Arranjamos uma tesoura e vupt, cortamos o rabo do cavalo. Seria preciso material para duas escovas e, assim, não deu para economizar. Deixamos o “pitoco” pastando. O cavalo e as moscas, pois não conseguia mais espantar moscas com o rabicó que sobrou.

O cavalo do pipoqueiro ficou pitoco

Na hora da aula o professor ficou contente conosco. Ainda mais que todo mundo havia levado crina de cor escura e só nós aparecemos com crina branca.

- Com esse material a escova ficará excelente! disse o professor.

E ficamos lá, fazendo furos na madeira para enfiar os pêlos do cavalo e fazer a tal escova. Fura aqui e ali... De repente entrou o inspetor de alunos e foi falar com o professor.

- Tem um senhor na diretoria reclamando que cortaram o rabo do seu cavalo! – disse o inspetor de alunos ao professor – A diretora vem vindo aqui conversar com o senhor. – completou.

Na hora “gelou” a barriga. Combinamos, eu e o Pingo, em negar qualquer coisa.

Uns minutos depois apareceu a diretora com o pipoqueiro. A mulher perguntou para a classe quem havia cortado o rabo do cavalo do pipoqueiro.

Silêncio total! Ninguém se manifestava. Eu fiquei bem quieto. O Pingo também.

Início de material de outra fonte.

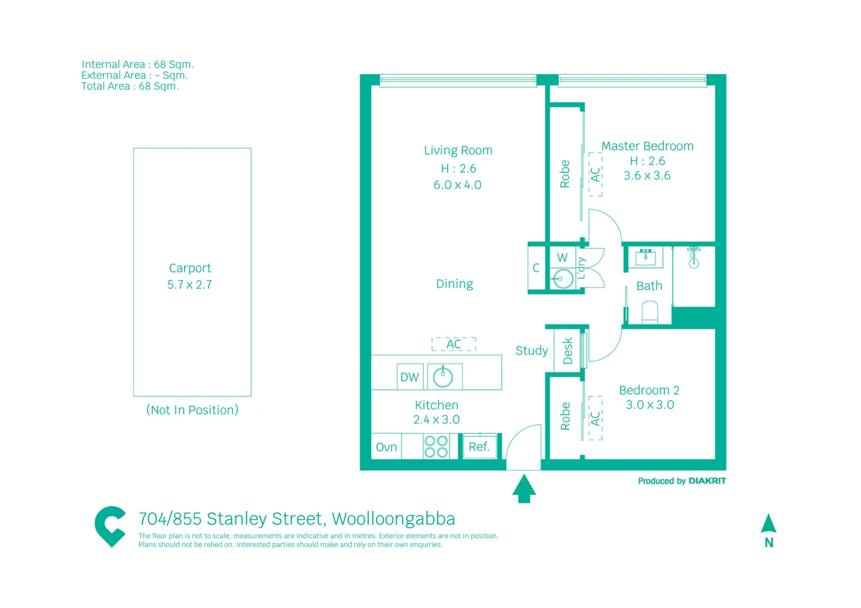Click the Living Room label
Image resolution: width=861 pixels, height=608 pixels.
point(458,150)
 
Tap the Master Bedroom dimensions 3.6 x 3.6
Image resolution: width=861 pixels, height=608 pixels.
point(647,176)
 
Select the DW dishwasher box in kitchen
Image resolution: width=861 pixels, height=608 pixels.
point(409,377)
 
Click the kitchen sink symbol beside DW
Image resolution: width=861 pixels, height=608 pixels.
point(443,377)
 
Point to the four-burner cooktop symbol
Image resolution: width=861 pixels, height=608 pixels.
point(436,446)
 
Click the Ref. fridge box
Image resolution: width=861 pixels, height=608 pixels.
point(479,446)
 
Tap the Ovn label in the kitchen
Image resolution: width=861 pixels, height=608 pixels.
point(386,447)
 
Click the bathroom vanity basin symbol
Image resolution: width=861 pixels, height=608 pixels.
point(645,257)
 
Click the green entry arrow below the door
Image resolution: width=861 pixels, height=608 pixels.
point(524,488)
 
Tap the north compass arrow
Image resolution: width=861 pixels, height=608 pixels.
point(769,524)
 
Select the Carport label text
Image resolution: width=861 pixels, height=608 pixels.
point(190,268)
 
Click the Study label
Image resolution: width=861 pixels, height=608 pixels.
point(532,351)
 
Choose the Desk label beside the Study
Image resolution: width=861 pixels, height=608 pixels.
point(568,351)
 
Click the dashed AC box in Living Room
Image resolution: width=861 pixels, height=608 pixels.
point(454,344)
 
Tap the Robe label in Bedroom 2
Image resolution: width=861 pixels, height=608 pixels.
point(565,416)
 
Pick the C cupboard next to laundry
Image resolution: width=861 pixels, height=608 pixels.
point(536,268)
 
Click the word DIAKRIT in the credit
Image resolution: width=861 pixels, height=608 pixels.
point(707,481)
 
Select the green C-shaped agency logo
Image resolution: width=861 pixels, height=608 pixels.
point(110,526)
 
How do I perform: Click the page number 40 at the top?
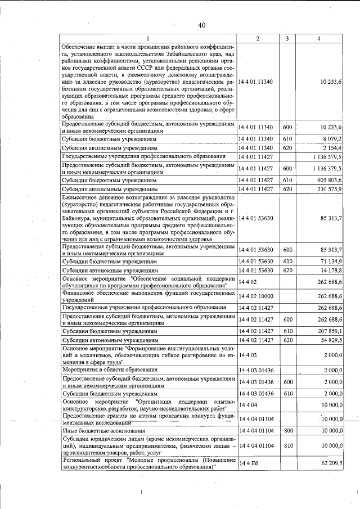(x=202, y=24)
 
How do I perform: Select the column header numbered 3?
(x=287, y=38)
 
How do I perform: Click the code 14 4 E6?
(x=249, y=462)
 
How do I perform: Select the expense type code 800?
(x=287, y=430)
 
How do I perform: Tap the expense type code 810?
(x=287, y=445)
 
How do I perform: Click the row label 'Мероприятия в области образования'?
(x=110, y=370)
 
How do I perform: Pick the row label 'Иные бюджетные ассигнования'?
(x=99, y=430)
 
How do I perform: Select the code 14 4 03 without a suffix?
(x=248, y=355)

A mulher insistia em saber. Senão ia suspender a classe toda. O pesado silêncio continuava.

Nisso o pipoqueiro falou:

- O meu cavalo tinha o rabo branco. É só procurar uma escova com pêlos brancos!

Pronto, a “casa caiu”!

Só a minha escova e a do Pingo tinham cerdas brancas.

- Não gostei desta história!

Fomos lá para diretoria. Argumentamos que ninguém arrumou crina. Que o professor ia dar zero. Que isto e que aquilo... acabamos saindo com um belo sermão, mas não levamos suspensão.

E o cavalo? O coitado ficou lá, feio pra danar, pitoco, envolto em uma nuvem de mosquitos...
Ah, e quando saimos da escola ela não era mais tão silenciosa quanto antes... Foi essa a nossa contribuição para Cerquilho!!!